Work request
Restate word for word the lines of the listing below, from its first line through the line with "You are a computer-use", without the pictures.

Data excerpts

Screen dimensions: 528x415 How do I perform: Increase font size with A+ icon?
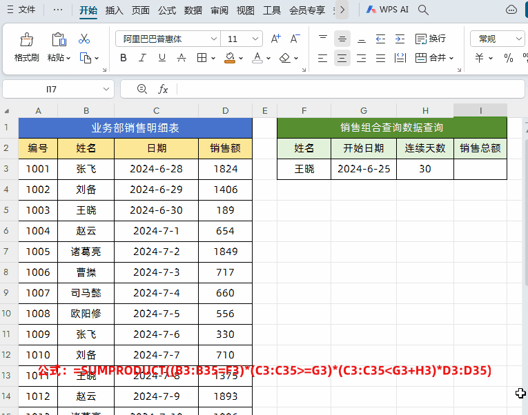[x=276, y=39]
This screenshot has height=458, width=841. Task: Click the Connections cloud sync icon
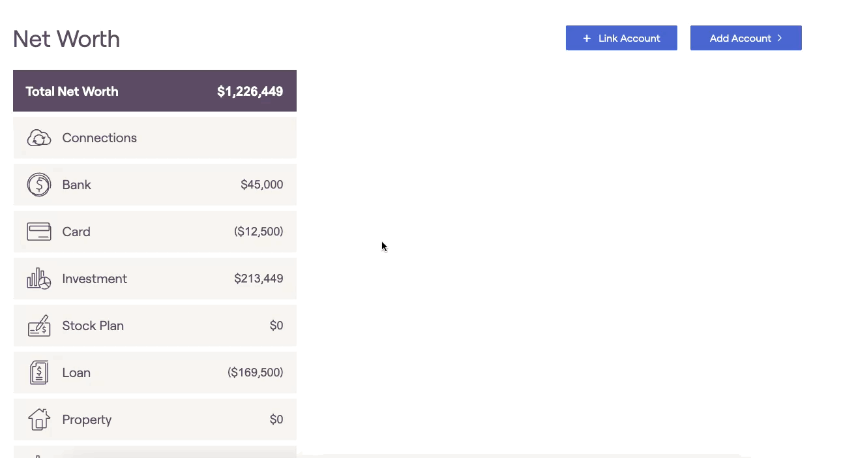[x=39, y=138]
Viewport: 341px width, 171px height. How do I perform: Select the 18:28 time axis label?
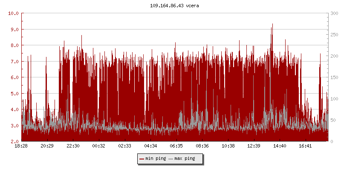tap(21, 146)
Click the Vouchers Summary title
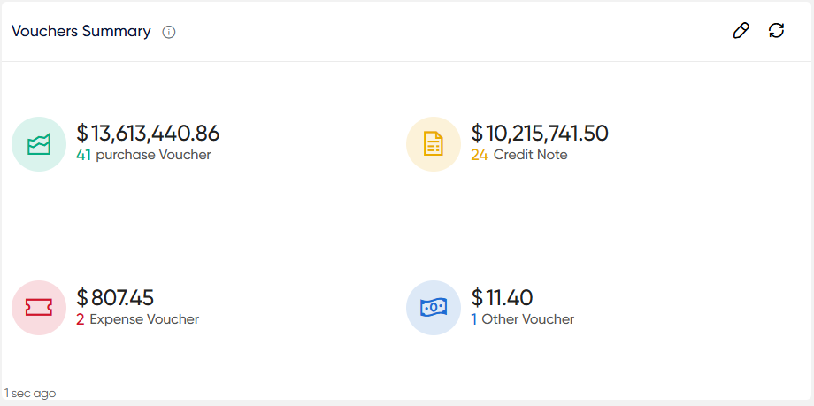814x406 pixels. [81, 32]
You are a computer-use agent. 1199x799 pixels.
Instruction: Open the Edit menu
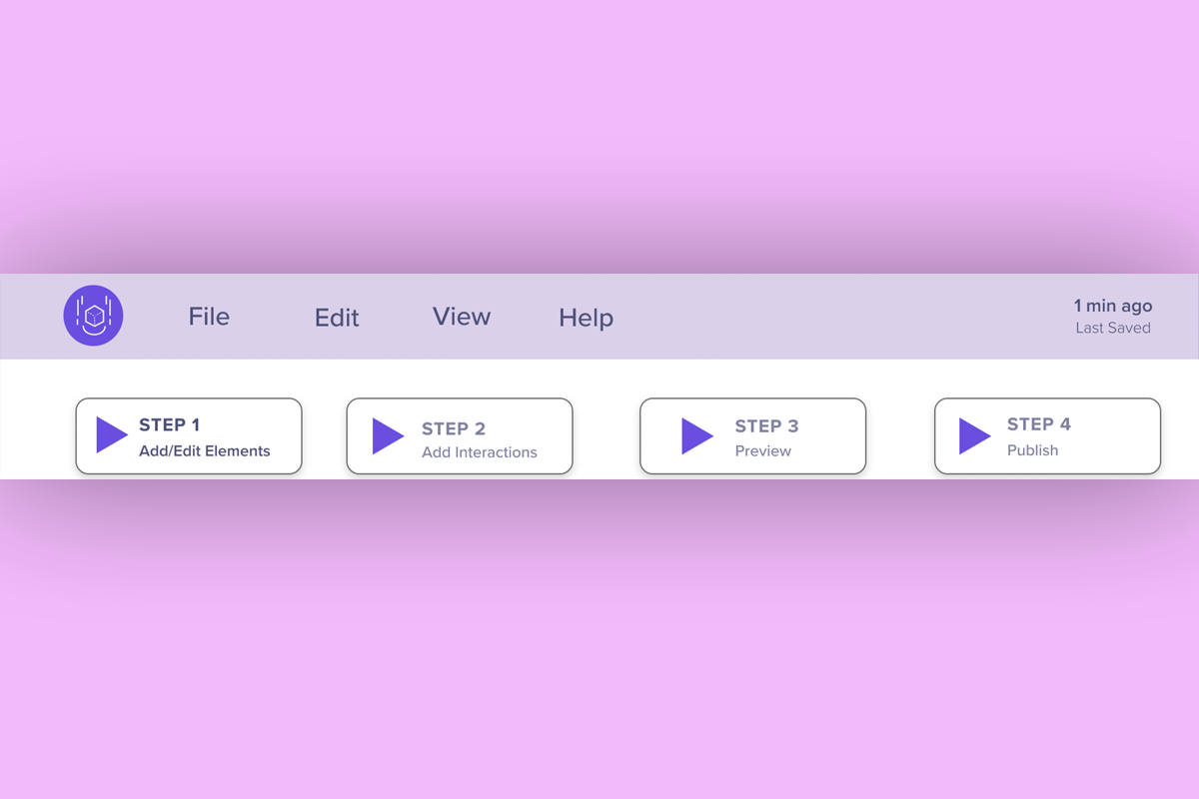[x=337, y=318]
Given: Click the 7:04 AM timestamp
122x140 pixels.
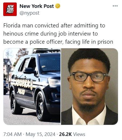Looking at the screenshot, I should point(12,134).
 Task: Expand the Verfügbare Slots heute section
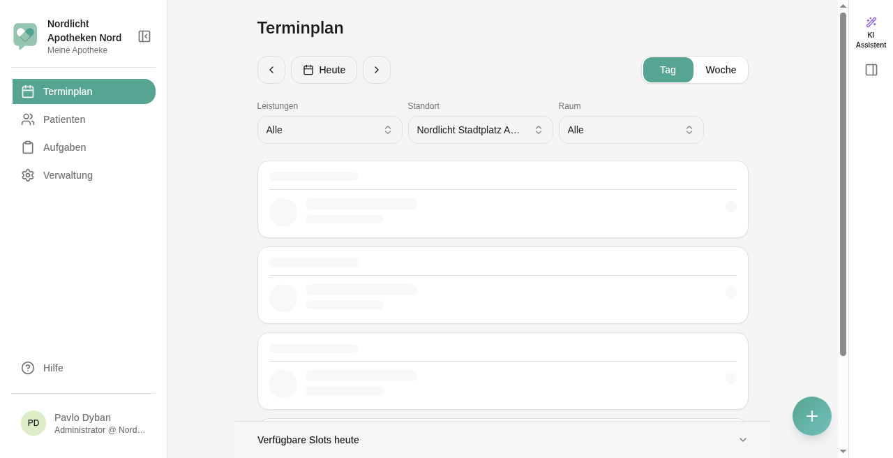(503, 440)
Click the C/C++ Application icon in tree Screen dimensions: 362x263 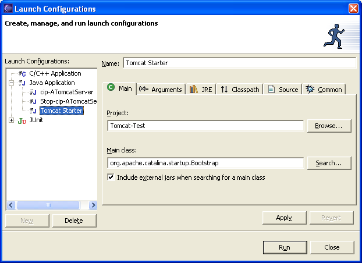coord(23,74)
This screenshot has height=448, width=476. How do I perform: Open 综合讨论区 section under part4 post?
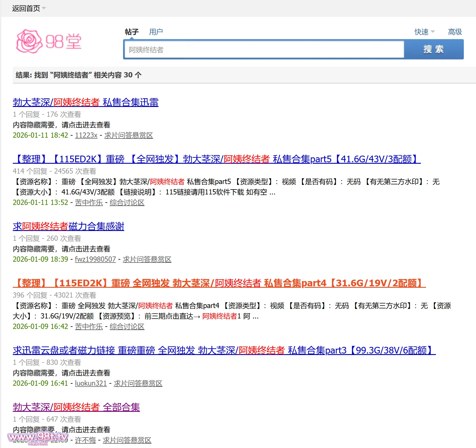127,327
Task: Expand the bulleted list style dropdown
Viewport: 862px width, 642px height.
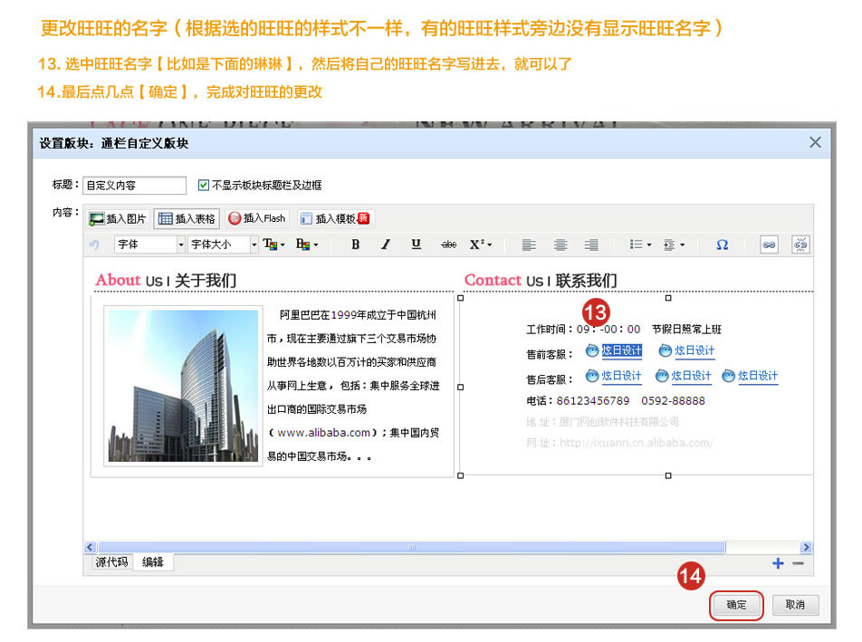Action: 641,244
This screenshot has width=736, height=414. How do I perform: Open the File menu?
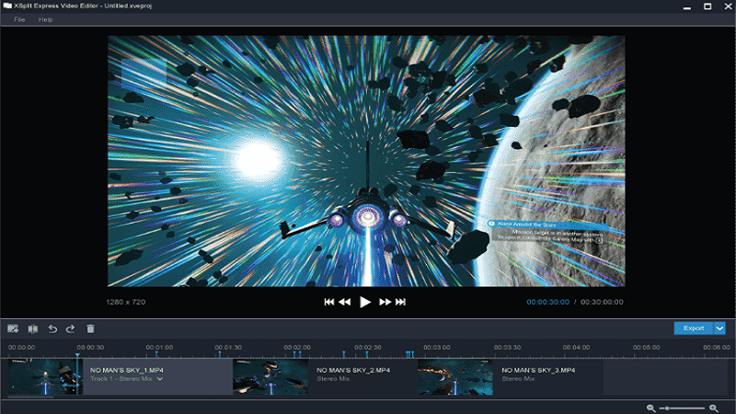pyautogui.click(x=19, y=19)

Exercise result
Screen dimensions: 528x415 How do I perform: Increase font size with A+ icon?
[x=276, y=39]
This screenshot has height=458, width=841. Task: Click the Connections cloud sync icon
[x=39, y=138]
Viewport: 341px width, 171px height. How do I perform: Select the 18:28 time axis label?
tap(21, 146)
Click the Vouchers Summary title
814x406 pixels. [81, 32]
You are a computer-use agent. 1199x799 pixels.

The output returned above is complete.